C’est un chantier à 13 milliards de dollars, mobilisant plus de 10.000 ouvriers, qui a été stoppé mardi par une décision d’un tribunal brésilien. Celui du troisième plus grand barrage en construction dans le monde, à Belo Monte, au Nord du Brésil. Les travaux pharaoniques sont suspendus car, selon la justice, "les indigènes n'avaient pas été consultés avant le début de la construction. (…) En 2005, quand le parlement brésilien a approuvé ce chantier, il a exigé une étude d'impact environnemental postérieure au lancement des travaux et non préalable comme l'ordonne la loi", a expliqué le tribunal.
Les Indiens des tribus environnantes devront donc être auditionnés par les parlementaires avant que les travaux ne puissent reprendre. Norte Energia, le consortium public en charge des travaux, peut toutefois faire appel. L’organisme a indiqué attendre la notification officielle du jugement pour y répondre sur le plan juridique. En attendant, s’il s’aventurait à poursuivre le chantier, la sanction serait salée : 250.000 dollars… par jour.
Sting et James Cameron mobilisés
Belo Monte a gagné à, ses dépens une notoriété mondiale avec la campagne menée contre le barrage par des célébrités comme le chanteur Sting et le réalisateur James Cameron. Le chef indien brésilien Raoni, 82 ans, connu dans le monde entier pour son combat en faveur de l'Amazonie et des peuples indiens, avait également demandé "l'arrêt" de la construction du barrage lors de la conférence sur le développement durable de l'ONU en juin à Rio de Janeiro.
Quelque 150 Indiens ont par ailleurs récemment occupé pendant trois semaines l'un des quatre chantiers du barrage pour exiger que le consortium tienne ses engagements envers leurs communautés. "C'est une décision historique pour le pays et pour les peuples (du fleuve) Xingu. C'est une grande victoire qui montre que Belo Monte n'est pas un fait acquis.
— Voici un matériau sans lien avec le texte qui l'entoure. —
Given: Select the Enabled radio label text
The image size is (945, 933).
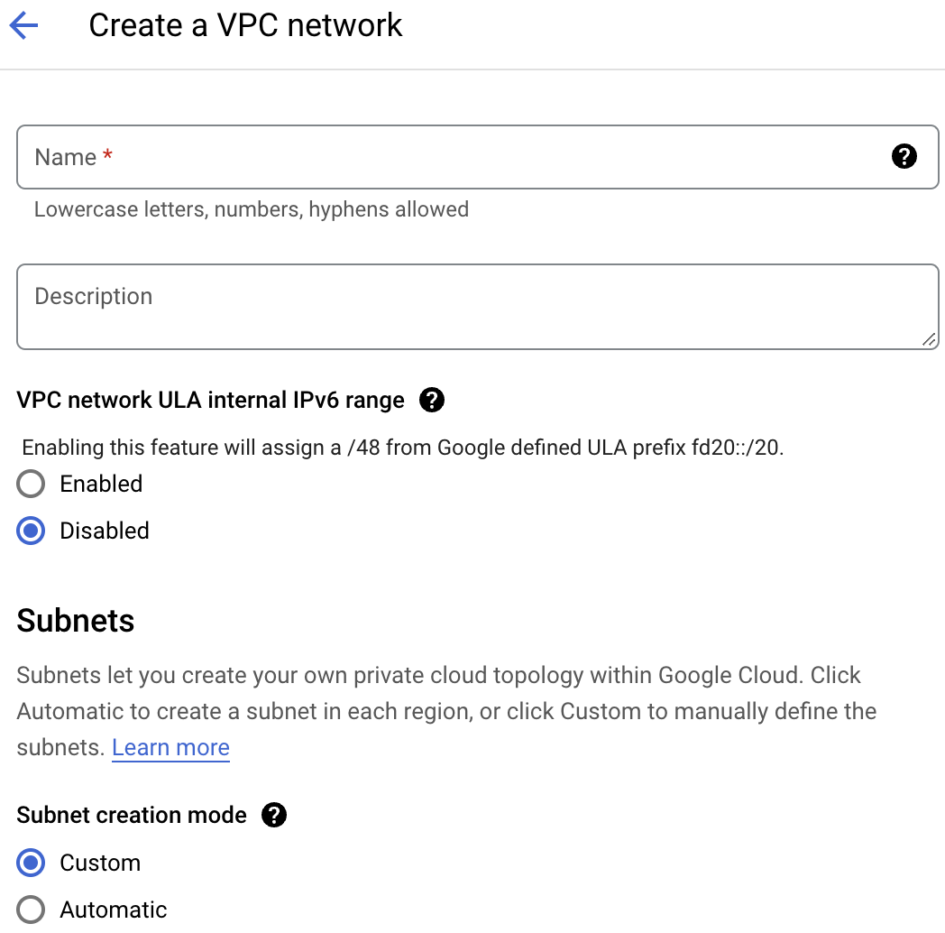Looking at the screenshot, I should 100,484.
Nous sommes très heureux et satisfaits", a réagi Antonia Melo, coordinatrice du Mouvement Xingu Vivo.
Mis en service entre 2015 et 2019
En construction sur le fleuve Xingu, le barrage est censé fournir 11.233 MW, soit 11% de la capacité actuelle du Brésil. Son édification entraînera l'inondation de 502 km2. Et même si les terres des populations indiennes locales ne sont pas touchées, leur mode de vie risque d'être affecté car elles tirent leur subsistance de la pêche. Le gouvernement prévoit des investissements de 1,2 milliard de dollars d'ici à la fin des travaux pour réduire les impacts négatifs de la construction. La première turbine devrait entrer en opération en 2015 et la dernière en 2019. Il est normalement prévu que d'ici la fin de l'année 12.000 ouvriers travaillent jour et nuit sur le chantier, et jusqu'à 22.000 en 2013.
Cet ouvrage gigantesque symbolise aussi les dilemmes de la sixième économie mondiale. Le Brésil a en effet réduit drastiquement la déforestation de l'Amazonie et affirme avoir la source d'énergie la plus propre parmi les grandes économies. Mais le pays s'est aussi lancé dans de gigantesques projets d'infrastructure, dont des barrages et des routes en Amazonie pour accompagner son développement. Des projets dont l’impact négatif sur l’environnement est inévitable.